On the back of his hand, five freckled spots
have measured his age with an ever darkening hue.
I link hands and see my inheritance;
his fingers part around the same design
that now faintly dawns in my skin.
I jerk my hand away.
Now mother comes, I yield my place.
Ever tidy, even now, I see her silhouette
against the sterile hospital lamp.
Napkins here, water glass there,
"Damn it woman for thirty years you've never stopped."
Then he winks at me and touches her.
Their arms link to form an L
which half frames the lamp that now
glares much too brightly.

THE CHAMPION RETIRES

Pity Goliath, scarecrow of the Philistines,
wide shield that hid a thousand quaking men.
Baal's champion, he made thunder
on command.
Skin tough as a shark's, dagger teeth, nine feet tall,
he was condemned never to look up at any man
even his king.
Trotted out like a standard before every battle,
he saved the hides of all the warriors
who could wet their pants in secret.
How many times did he answer the call,
"Hey Goliath, front and center?"
Caught in the work-a-day rut of killing,
how many times did he yell
his carefully rehearsed threats?
Never could his knees buckle, never
could anyone see his sword vacillate in his trembling hand.
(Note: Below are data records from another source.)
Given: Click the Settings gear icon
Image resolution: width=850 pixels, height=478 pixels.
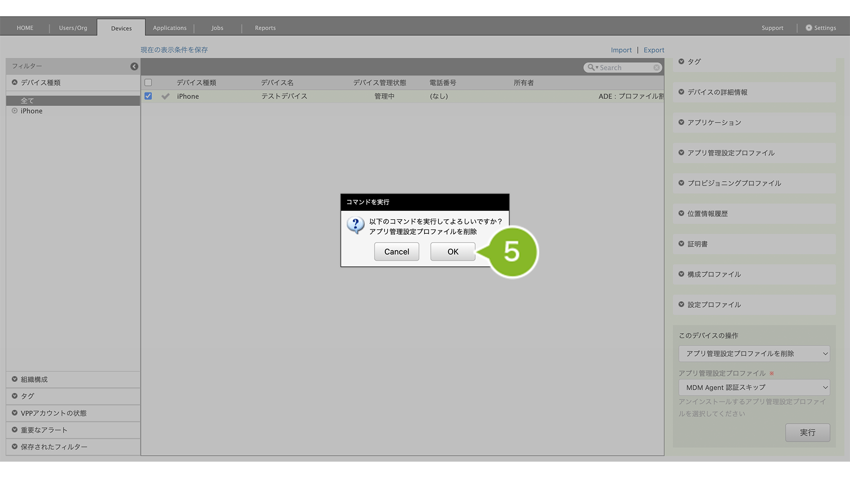Looking at the screenshot, I should [x=808, y=28].
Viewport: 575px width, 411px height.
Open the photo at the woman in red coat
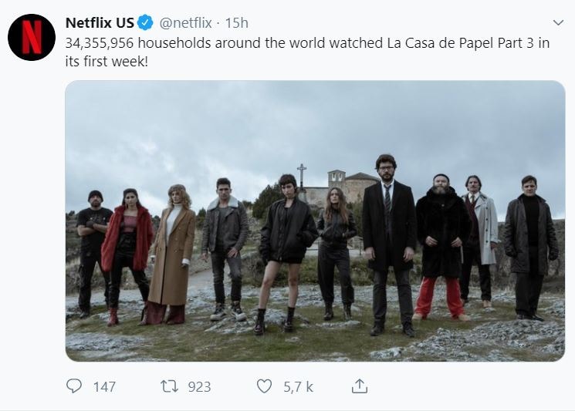127,257
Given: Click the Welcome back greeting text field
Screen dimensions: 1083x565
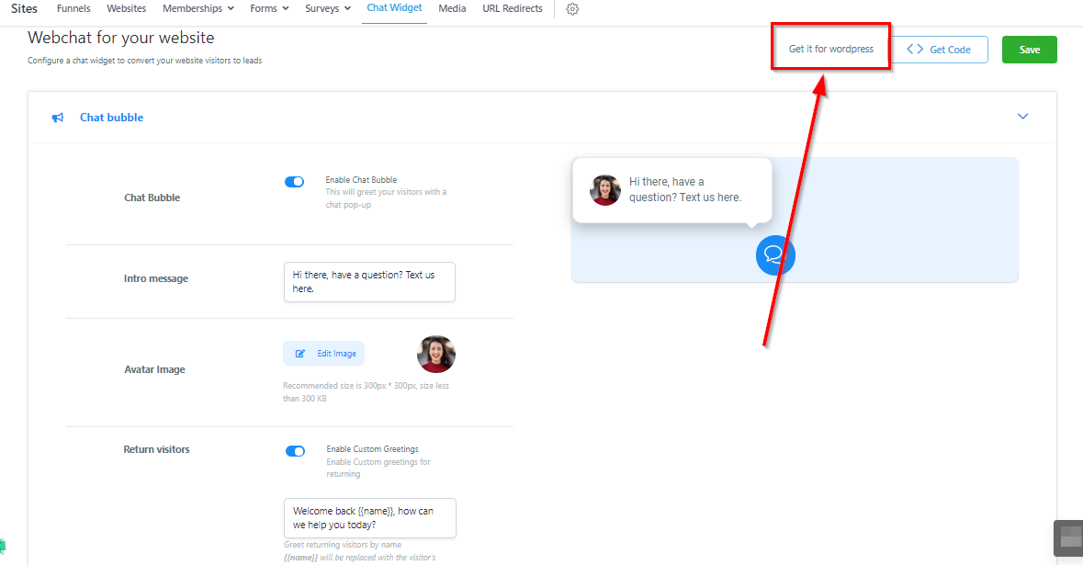Looking at the screenshot, I should point(369,518).
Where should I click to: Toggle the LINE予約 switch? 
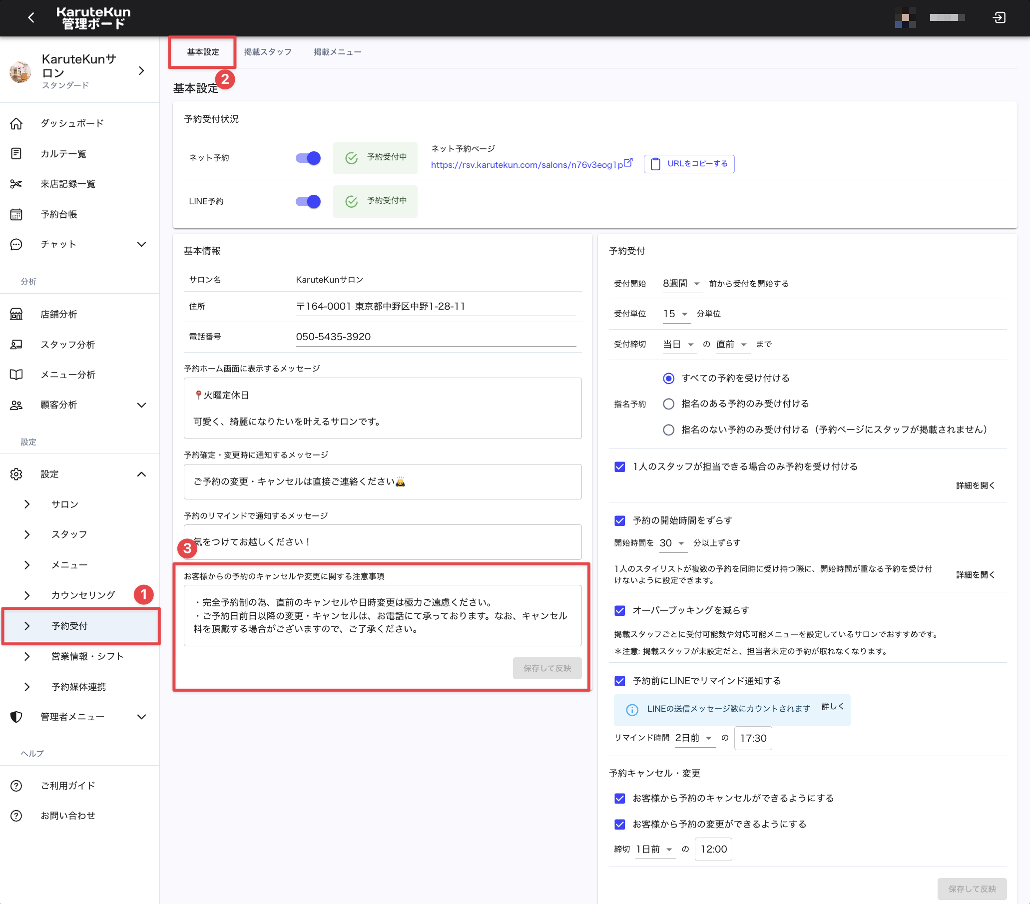tap(308, 202)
And that shepherd boy, approaching,
to just inches short of his long shadow, that shepherd boy,
surely Goliath must have seen the stones picked up,
surely he must have seen the sling swung
in deadly circles, surely
he must have heard the rock swooshing like Baal's bad breath,
surely he had a lifetime of shunting spears and arrows
with a flick of his mighty shield,
a shield that became too heavy to lift.